Wherein, tan h () is a hyperbolic tangent function;

step 2.7: setting the maximum length L of the interval;

and step 3: generating a sequence feature vector of a sentence;

step 3.2: generating a path memory vector c by (9)_a，b(ii) a For a path from a to b, fusing character interval features on a memory vector corresponding to the position a to generate a fused path memory vector:

c_a，b＝tanh(W_hch_a，b+W_ece_b+b_c) (9)

wherein, W_hc、W_ecMapping matrixes from the characteristic vector and the embedded vector to the memory vector are respectively; h is_a，bFeature vectors representing paths from a to b, b_cIs an offset vector of the memory vector; specific values of the mapping matrix and the memory vector are obtained through training;

i_a，b＝tanh(W_hih_a，b+W_eie_b+b_i) (10)

step 3.4: calculating an attention coefficient vector alpha of each path (a, b) through (11)_a，b；

c_b＝∑_a′α_a′，b⊙c_a′，b (12)

Due to the memory vector c_bFrom text intervals including but not limited to the current word, and the memory of the text intervals comes from a recursive method, so that the memory vector of the current word takes into account the recursive nature inherent in natural language when summarizing the context features; attention coefficient vector c_a’，bAnd alpha_a’，bThe meaning of a 'in (a') is to traverse through all the words ending with bA performed over the interval;

o_b＝σ(W_hoh_b-1+W_eoe_b-1+b_o) (13)

step 3.7: by (14), a feature vector h of the position e is generated_e：

h_e＝o_e⊙tanh(c_e) (14)

2. The method for extracting sequence features based on the tree-shaped grid memory neural network as claimed in claim 1, wherein: in the step 1, the value range of i is 1 to M; and (4) searching each input word to obtain a corresponding word vector, wherein the word vector is a part of the model parameters, and the specific value is obtained by training.

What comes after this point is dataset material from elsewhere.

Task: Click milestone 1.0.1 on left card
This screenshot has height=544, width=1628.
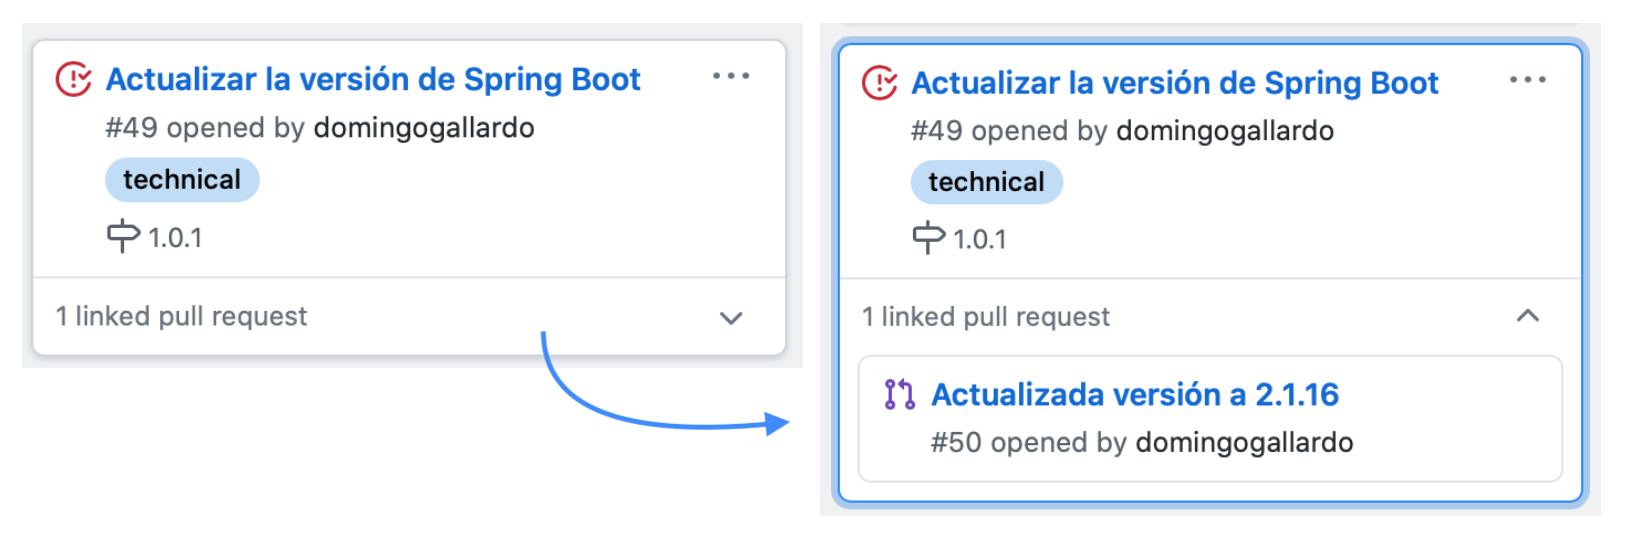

3. The method for extracting sequence features based on the tree-shaped grid memory neural network as claimed in claim 1, wherein: the step 2.1 specifically comprises the following steps: the length of the initial character interval is 1 and only consists of one character.

4. The method for extracting sequence features based on the tree-shaped grid memory neural network as claimed in claim 1, wherein: in step 2.7, the value range of L is 1-N, and N is the length of the current sentence.